Il condannato alla pena sostitutiva della semiliberta' o della detenzione domiciliare che per piu' di dodici ore, senza giustificato motivo, rimane assente dall'istituto di pena ovvero si allontana da uno dei luoghi indicati nell'articolo 56 e' punito ai sensi del primo comma dell'articolo 385 del codice penale . Si applica la disposizione del quarto comma dell'articolo 385 del codice penale .
Il condannato alla pena sostitutiva del lavoro di pubblica utilita' che, senza giustificato motivo, non si reca nel luogo in cui deve svolgere il lavoro ovvero lo abbandona e' punito ai sensi dell' articolo 56 del decreto legislativo 28 agosto 2000, n. 274 .
La condanna a uno dei delitti di cui ai commi primo e secondo importa la revoca della pena sostitutiva, salvo che il fatto sia di lieve entita'.

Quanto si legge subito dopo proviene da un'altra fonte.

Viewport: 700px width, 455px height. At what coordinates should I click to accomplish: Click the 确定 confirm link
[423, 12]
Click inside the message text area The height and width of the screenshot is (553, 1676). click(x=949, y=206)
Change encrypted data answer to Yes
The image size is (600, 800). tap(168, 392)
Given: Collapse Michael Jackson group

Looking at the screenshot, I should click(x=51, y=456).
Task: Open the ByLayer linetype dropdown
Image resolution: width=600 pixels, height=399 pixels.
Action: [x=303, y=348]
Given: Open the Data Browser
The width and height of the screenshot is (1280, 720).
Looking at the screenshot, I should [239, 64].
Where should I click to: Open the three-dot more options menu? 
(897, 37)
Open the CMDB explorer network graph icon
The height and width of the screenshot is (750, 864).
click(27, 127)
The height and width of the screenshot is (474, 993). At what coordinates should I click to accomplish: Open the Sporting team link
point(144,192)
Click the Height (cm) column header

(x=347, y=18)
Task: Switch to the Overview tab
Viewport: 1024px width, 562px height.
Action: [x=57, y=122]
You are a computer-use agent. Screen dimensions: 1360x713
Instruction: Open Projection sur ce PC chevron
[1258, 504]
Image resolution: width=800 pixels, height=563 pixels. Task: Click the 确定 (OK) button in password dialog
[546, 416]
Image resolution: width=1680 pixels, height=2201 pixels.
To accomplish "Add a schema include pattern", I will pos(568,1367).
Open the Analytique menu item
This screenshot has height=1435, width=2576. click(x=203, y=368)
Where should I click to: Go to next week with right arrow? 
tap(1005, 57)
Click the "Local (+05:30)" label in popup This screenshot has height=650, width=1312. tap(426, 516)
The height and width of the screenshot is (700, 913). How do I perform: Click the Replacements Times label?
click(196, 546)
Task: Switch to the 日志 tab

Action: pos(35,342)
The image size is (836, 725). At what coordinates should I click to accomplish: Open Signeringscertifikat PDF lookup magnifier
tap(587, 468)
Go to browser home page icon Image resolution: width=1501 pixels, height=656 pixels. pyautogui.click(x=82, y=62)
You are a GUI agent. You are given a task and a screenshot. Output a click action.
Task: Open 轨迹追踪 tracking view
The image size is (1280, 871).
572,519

La condanna a pena detentiva per un delitto non colposo commesso ((dopo l'applicazione ovvero)) durante l'esecuzione di una pena sostitutiva, diversa dalla pena pecuniaria, ne determina la revoca e la conversione per la parte residua nella pena detentiva sostituita, quando la condotta tenuta appare incompatibile con la prosecuzione della pena sostitutiva, tenuto conto dei criteri di cui all'articolo 58.
La cancelleria del giudice che ha pronunciato la sentenza di cui al quarto comma informa senza indugio il magistrato di sorveglianza competente per la detenzione domiciliare sostitutiva o per la semiliberta' sostitutiva, ovvero il giudice che ha applicato il lavoro di pubblica utilita' sostitutivo.